Outra palavra de ordem deste Programa é pedir sacrifícios às pessoas durante os próximos tempos, a pretexto de uma situação grave das contas públicas, que não quer dizer que não exista, mas com a qual o PSD já contava quando durante a campanha eleitoral prometeu mundos e fundos aos portugueses, nomeadamente a redução dos impostos.

E afinal, como foi por diversas vezes referido no debate, o que acontece é que aumentam os impostos nomeadamente o IVA que dói mais àqueles que têm menor capacidade económica. Procura por aí, o Governo, arrecadar mais dinheiro, mas no que respeita às receitas continua a deixar por tributar por exemplo as mais valias. Afinal pedem só solidariedade com a crise e esforço àqueles que não podem fugir a nada, porque os paraísos, a evasão, a fraude e a imoralidade fiscais parece que continuarão a ser uma realidade.

E simultaneamente não põem a hipótese de renegociação do pacto de estabilidade, que deveria necessariamente atender à realidade particular de cada país. Pede-se um esforço de

grande contenção aos portugueses, avisa-se que vai doer, para continuarmos na Europa a demonstrar o que não somos, a inventar ou a batalhar por números que depois não correspondem minimamente à garantia da qualidade de vida dos cidadãos.

E por falar em qualidade de vida, convinha justamente perceber o que é que este Governo pretende em matéria de ambiente. Na sua intervenção o Sr 1º Ministro nada referiu sobre a matéria. O Sr Ministro das Cidades, do Ordenamento do Território e do Ambiente, que eu acho que, a olhar pelo programa do Governo, vai ser o Ministro das Cidades e ponto final, não fez intervenção neste debate. Do programa do Governo sobre a matéria só constam um conjunto de generalidades e omissões. Portanto, o que esperar?

"Os Verdes" deixaram algumas preocupações expressas durante o debate, e o que gostava de realçar eram 3 aspectos, que não esgotam as nossas preocupações, mas que são sobremaneira relevantes:

1. O ambiente tem que ser assumido como algo estruturante, transversal a todas as áreas e não sectorial. Esse tem sido um dos grandes problema, é que o ambiente tem sido um sector, residual ainda por cima. E este programa do governo não demonstra que exista outro entendimento, o que é, desde logo, preocupante.

2. As alterações climáticas sumiram-se pura e simplesmente do programa do Governo. Aqui não se tratam de sumidouros de CO2, mas de sumidouro das preocupações com esta matéria, que é tanto mais grave quanto o facto de Portugal ter já ultrapassado em quase 5% os valores de emissões de gases com efeito de estufa que deveria atingir entre 2008 e 2012. O que significará esta omissão?
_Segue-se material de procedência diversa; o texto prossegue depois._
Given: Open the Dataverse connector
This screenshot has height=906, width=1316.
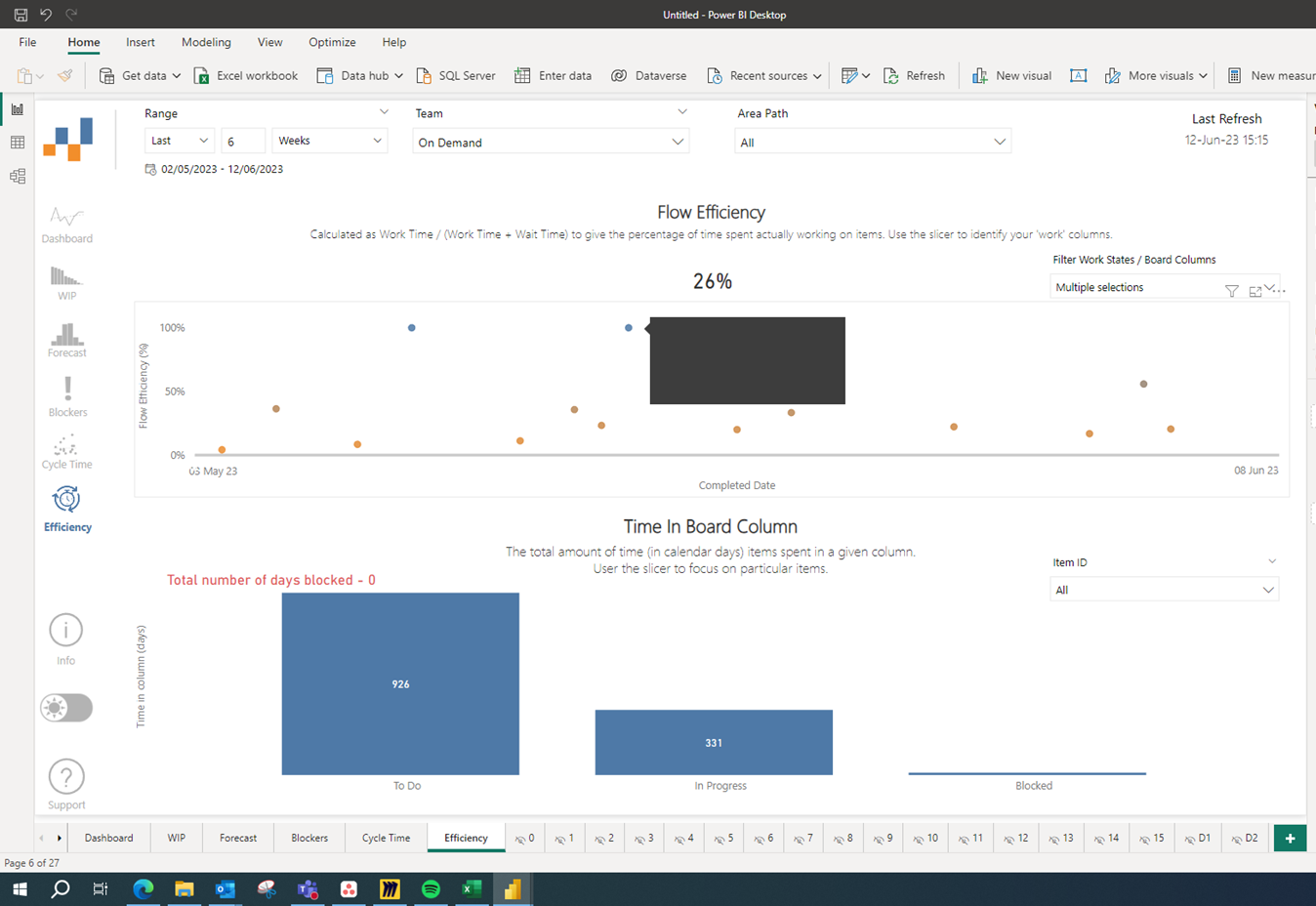Looking at the screenshot, I should pyautogui.click(x=648, y=75).
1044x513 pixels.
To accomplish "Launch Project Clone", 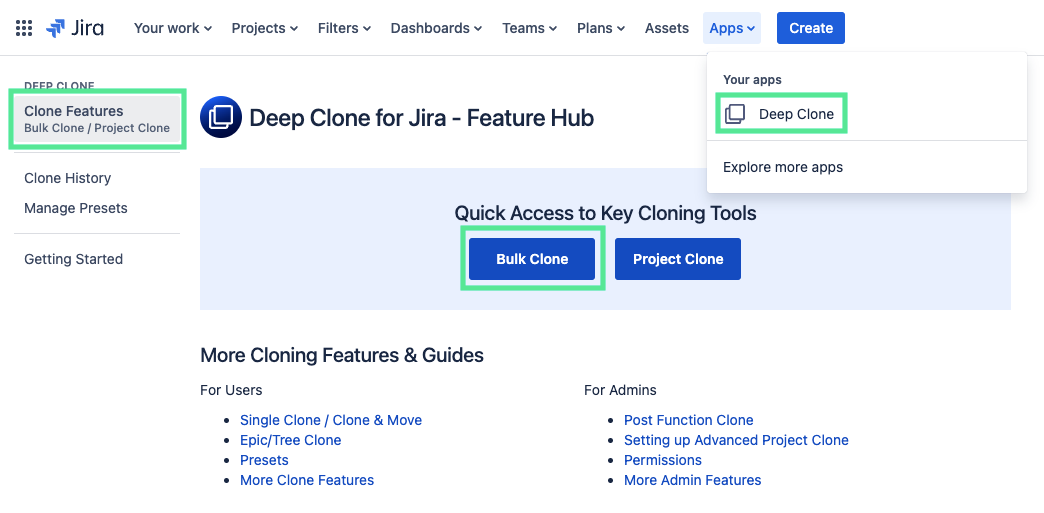I will tap(677, 259).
3. Por outro lado saudamos evidentemente a imediata suspensão do processo de co-incineração, mas não aceitamos que se cruzem os braços, ou que se descruzem a troco de sei lá o quê. Estaremos muito atentos. Resolver o problema do tratamento dos resíduos industriais é um imperativo, mas não aceitamos, de modo nenhum que se coloque novamente mal a questão, i.e como se o problema dos resíduos industriais passasse pela opção única entre co-incineração ou incineração dedicada. Não é disso que se trata. O que é fundamental é que se conheça o que se produz para adequar o melhor tratamento a cada tipo de resíduo. E definir uma estratégia a implementar com urgência que dê prioridade à redução, e às formas de tratamento reciclagem e reutilização.

Sr Presidente
Sras e Srs Membros do Governo
Sras e Srs Deputados

Não queria terminar esta intervenção sem antes referir a vergonha, sublinho a vergonha, que representa para as mulheres portuguesas, no capítulo da família, o programa do Governo assumir que a assistência aos filhos é papel que cabe à mulher e em troca cria-se uma espécie de trabalho própria para o efeito – o trabalho a tempo parcial, que noutros países já deu provas de ser uma medida que para além de retirar à mulher plenos direitos ao trabalho, a prejudica gravemente na sua valorização e progressão na carreira. As mulheres portuguesas têm direito ao exercício da maternidade e a trabalhar plenamente.

Mas de visões tão retrógradas como esta está este programa cheio. Por isso rejeitá-lo-emos através da votação das moções de rejeição apresentadas.